**Instructions for the task:**
Reproduce the data exactly.

● ● ● ● ●

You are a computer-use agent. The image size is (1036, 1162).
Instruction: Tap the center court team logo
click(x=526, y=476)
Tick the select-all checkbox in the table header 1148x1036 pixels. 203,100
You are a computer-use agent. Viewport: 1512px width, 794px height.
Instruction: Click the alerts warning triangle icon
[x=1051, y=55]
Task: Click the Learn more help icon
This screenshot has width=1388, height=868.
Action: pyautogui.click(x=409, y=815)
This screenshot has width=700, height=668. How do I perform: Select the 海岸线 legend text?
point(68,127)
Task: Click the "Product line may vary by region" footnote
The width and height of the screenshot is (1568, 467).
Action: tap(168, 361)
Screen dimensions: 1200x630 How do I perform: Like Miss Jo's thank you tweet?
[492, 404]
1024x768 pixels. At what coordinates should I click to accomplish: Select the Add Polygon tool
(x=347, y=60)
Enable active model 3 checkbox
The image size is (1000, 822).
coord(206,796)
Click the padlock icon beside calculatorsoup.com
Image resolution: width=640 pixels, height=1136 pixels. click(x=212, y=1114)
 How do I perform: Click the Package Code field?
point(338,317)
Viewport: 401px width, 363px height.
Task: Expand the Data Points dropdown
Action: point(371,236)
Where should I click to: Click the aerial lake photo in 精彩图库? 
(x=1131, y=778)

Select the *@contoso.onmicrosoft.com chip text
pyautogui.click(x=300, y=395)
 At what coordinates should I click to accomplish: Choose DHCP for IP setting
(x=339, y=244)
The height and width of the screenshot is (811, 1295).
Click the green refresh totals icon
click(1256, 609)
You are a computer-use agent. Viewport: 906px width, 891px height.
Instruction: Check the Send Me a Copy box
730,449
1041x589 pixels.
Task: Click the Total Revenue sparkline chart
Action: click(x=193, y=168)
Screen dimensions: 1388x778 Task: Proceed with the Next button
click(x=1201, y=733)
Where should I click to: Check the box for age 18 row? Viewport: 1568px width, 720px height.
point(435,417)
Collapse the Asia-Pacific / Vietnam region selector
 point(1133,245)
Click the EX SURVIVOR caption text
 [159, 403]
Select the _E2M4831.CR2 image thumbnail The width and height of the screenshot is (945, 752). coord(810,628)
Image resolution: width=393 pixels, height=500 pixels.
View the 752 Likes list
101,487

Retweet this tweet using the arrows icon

● ● ● ● ●

**Solution for this problem:**
You are a computer-use agent. The image size is (1036, 1162).
Instruction: Tap the center court team logo
click(x=526, y=476)
Tick the select-all checkbox in the table header 1148x1036 pixels. 203,100
You are a computer-use agent. Viewport: 1512px width, 794px height.
Instruction: Click the alerts warning triangle icon
[x=1051, y=55]
Task: Click the Learn more help icon
This screenshot has width=1388, height=868.
Action: pyautogui.click(x=409, y=815)
This screenshot has width=700, height=668. How do I perform: Select the 海岸线 legend text?
point(68,127)
Task: Click the "Product line may vary by region" footnote
The width and height of the screenshot is (1568, 467).
Action: tap(168, 361)
Screen dimensions: 1200x630 How do I perform: Like Miss Jo's thank you tweet?
[492, 404]
1024x768 pixels. At what coordinates should I click to accomplish: Select the Add Polygon tool
(x=347, y=60)
Enable active model 3 checkbox
The image size is (1000, 822).
coord(206,796)
Click the padlock icon beside calculatorsoup.com
Image resolution: width=640 pixels, height=1136 pixels. click(x=212, y=1114)
 How do I perform: Click the Package Code field?
point(338,317)
Viewport: 401px width, 363px height.
Task: Expand the Data Points dropdown
Action: point(371,236)
Where should I click to: Click the aerial lake photo in 精彩图库? 
(x=1131, y=778)

Select the *@contoso.onmicrosoft.com chip text
pyautogui.click(x=300, y=395)
 At what coordinates should I click to accomplish: Choose DHCP for IP setting
(x=339, y=244)
The height and width of the screenshot is (811, 1295).
Click the green refresh totals icon
click(1256, 609)
You are a computer-use agent. Viewport: 906px width, 891px height.
Instruction: Check the Send Me a Copy box
730,449
1041x589 pixels.
Task: Click the Total Revenue sparkline chart
Action: click(x=193, y=168)
Screen dimensions: 1388x778 Task: Proceed with the Next button
click(x=1201, y=733)
Where should I click to: Check the box for age 18 row? Viewport: 1568px width, 720px height.
point(435,417)
Collapse the Asia-Pacific / Vietnam region selector
 point(1133,245)
Click the EX SURVIVOR caption text
 [159, 403]
Select the _E2M4831.CR2 image thumbnail The width and height of the screenshot is (945, 752). coord(810,628)
Image resolution: width=393 pixels, height=500 pixels.
View the 752 Likes list
101,487

Retweet this tweet using the arrows icon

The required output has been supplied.